Removing duplicates from locs (location range of CUI annotations)

kaushikacharya commented 5 years ago

https://github.com/ncbi-nlp/NegBio/blob/master/negbio/pipeline/negdetect.py#L73-L76

        locs = []
        for ann in passage.annotations:
            total_loc = ann.get_total_location()
            locs.append((total_loc.offset, total_loc.offset + total_loc.length))

Here location range of CUIs are collected, out of which some of them can be duplicates.

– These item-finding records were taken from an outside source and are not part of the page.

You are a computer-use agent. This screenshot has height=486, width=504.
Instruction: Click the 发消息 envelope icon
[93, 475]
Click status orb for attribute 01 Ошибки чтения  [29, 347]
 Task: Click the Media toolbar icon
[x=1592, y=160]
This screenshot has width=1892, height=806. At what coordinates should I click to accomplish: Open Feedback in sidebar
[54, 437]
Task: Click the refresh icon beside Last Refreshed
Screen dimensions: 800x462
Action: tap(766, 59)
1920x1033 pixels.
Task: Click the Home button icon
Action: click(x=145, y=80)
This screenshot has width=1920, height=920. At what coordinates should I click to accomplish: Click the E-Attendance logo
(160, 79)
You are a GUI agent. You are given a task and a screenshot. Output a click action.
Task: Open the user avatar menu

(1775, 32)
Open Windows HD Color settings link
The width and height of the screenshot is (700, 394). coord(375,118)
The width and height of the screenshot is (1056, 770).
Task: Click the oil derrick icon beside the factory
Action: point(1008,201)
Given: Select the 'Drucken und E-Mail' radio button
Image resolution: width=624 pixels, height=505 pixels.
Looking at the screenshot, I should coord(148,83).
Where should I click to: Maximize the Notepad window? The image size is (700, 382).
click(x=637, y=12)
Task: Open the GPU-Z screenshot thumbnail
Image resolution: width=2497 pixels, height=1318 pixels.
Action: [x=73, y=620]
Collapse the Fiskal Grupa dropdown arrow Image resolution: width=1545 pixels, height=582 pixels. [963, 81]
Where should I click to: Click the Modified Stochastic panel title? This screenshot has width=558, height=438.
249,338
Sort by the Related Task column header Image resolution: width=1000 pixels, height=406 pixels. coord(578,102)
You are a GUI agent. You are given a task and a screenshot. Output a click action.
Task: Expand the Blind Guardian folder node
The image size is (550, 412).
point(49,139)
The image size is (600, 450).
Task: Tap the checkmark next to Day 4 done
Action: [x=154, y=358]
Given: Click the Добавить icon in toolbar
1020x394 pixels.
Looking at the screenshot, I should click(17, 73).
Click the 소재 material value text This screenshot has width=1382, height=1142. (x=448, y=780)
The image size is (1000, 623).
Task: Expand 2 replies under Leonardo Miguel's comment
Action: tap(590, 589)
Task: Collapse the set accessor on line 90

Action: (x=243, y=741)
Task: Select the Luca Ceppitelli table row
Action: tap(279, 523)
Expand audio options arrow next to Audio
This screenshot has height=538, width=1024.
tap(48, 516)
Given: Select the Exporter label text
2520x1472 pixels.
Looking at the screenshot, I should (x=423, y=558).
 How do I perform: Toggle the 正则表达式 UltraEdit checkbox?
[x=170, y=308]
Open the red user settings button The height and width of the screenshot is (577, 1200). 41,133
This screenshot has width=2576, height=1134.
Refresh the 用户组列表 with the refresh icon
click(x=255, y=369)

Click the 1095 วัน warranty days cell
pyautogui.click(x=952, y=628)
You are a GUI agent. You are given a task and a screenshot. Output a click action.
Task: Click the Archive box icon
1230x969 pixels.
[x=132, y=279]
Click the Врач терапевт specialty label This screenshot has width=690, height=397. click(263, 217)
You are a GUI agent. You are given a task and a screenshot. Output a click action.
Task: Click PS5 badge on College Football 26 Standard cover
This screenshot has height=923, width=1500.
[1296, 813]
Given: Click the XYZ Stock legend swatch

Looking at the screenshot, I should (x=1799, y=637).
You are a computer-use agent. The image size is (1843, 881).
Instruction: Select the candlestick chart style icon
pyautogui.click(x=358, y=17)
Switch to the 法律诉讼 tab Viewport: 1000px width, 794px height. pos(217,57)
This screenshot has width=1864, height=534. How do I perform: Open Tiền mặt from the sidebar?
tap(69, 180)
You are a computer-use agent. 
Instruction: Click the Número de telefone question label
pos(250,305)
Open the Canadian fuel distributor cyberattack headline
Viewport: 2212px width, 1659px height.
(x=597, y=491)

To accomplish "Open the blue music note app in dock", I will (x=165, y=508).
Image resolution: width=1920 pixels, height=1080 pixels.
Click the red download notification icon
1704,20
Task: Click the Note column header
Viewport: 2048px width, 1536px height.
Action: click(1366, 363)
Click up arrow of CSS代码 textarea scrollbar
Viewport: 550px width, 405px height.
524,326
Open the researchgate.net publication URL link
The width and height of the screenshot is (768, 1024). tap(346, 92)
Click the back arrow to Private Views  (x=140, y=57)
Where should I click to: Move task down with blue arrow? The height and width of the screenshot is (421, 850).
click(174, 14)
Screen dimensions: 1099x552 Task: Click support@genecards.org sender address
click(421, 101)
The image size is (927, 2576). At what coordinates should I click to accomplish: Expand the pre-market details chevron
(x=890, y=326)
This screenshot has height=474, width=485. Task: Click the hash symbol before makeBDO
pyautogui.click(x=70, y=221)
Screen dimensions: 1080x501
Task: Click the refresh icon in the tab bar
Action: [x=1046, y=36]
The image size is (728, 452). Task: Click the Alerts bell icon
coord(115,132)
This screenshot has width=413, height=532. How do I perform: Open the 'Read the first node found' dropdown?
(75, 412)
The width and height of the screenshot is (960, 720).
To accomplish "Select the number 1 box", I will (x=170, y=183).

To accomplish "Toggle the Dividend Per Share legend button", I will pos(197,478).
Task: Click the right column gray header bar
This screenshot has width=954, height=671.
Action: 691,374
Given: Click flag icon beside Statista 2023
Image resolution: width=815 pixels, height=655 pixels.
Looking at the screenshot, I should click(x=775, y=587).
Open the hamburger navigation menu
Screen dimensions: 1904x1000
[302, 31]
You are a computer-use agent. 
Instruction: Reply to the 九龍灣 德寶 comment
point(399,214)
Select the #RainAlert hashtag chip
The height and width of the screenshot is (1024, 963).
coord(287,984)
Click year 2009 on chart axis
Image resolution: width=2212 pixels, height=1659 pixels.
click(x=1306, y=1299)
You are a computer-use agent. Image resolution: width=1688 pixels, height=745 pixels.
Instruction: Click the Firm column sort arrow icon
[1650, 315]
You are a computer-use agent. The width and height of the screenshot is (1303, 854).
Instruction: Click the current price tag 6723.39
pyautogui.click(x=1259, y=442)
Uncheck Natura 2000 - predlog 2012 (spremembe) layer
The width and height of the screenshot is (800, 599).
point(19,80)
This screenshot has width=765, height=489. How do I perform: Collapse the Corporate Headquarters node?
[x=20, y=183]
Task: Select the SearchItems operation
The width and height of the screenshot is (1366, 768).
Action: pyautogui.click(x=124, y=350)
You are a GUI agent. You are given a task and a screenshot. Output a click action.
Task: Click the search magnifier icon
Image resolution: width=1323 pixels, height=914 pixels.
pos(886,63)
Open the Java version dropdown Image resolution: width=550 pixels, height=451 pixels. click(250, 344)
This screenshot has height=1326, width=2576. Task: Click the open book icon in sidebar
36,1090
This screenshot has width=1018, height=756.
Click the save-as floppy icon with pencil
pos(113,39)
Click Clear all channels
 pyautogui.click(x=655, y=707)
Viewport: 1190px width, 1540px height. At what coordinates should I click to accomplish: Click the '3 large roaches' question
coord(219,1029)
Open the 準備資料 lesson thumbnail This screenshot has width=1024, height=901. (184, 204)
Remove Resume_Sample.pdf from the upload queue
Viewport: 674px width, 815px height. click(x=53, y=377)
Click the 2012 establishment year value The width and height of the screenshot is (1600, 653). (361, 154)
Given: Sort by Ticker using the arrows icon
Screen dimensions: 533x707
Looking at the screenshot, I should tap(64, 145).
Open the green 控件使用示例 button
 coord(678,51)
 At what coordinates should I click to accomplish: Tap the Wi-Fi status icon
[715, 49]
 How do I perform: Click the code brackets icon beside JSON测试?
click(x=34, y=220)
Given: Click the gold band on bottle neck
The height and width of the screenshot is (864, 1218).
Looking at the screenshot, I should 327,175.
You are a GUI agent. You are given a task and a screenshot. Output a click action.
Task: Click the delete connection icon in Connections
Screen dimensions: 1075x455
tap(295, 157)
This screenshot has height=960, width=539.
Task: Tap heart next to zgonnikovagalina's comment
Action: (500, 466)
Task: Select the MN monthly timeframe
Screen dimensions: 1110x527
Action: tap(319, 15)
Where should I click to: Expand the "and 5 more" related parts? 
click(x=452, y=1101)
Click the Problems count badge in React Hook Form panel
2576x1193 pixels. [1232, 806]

This happens because MetaMap creates multiple CUIs for the same text span.

And then neg_detector.py # detect() iterates over the for loop of locs: https://github.com/ncbi-nlp/NegBio/blob/master/negbio/neg/neg_detector.py#L44

for loc in locs:

Isn't it better if we remove duplicates from locs in negdetect.py by using

locs = list(set(locs))

An example of duplicate loc elements:

For the sentence:

There is no spinal canal hematoma.

following two CUIs are generated in the same location span:

 <annotation id="2">
    <infon key="term">Hematoma</infon>
    <infon key="semtype">patf</infon>
    <infon key="CUI">C0018944</infon>
    <infon key="annotator">MetaMap</infon>
    <location length="8" offset="25"/>
    <text>hematoma</text>
  </annotation>

  <annotation id="4">
    <infon key="term">Hematoma Adverse Event</infon>
    <infon key="semtype">fndg</infon>
    <infon key="CUI">C1962958</infon>
    <infon key="annotator">MetaMap</infon>
    <location length="8" offset="25"/>
    <text>hematoma</text>
  </annotation>

kaushikacharya commented 5 years ago

@yfpeng I figured out a better solution.

https://github.com/ncbi-nlp/NegBio/blob/master/negbio/pipeline/negdetect.py#L83 for name, matcher, loc in detector.detect(sentence, locs):

Instead of passing the locs for the entire passage, we can pass the unique locs for the current sentence.

https://github.com/ncbi-nlp/NegBio/blob/master/negbio/neg/neg_detector.py#L47 for node in find_nodes(g, loc[0], loc[1]):

All the locs which don't belong to the current sentence are currently getting unnecessarily processed.

https://github.com/ncbi-nlp/NegBio/blob/master/negbio/pipeline/negdetect.py#L85 _mark_anns(passage.annotations, loc[0], loc[1], name) Also all the annotations belonging to other sentences are also checked for overlap with the loc for which we found negation/uncertainty.

I have made the above changes in my local copy. In a CT report with around 60 sentences, I have found the following step reduced from 25 seconds to 14 seconds: https://github.com/ncbi-nlp/NegBio/blob/master/negbio/main_mm.py#L60 document = negdetect.detect(document, neg_detector)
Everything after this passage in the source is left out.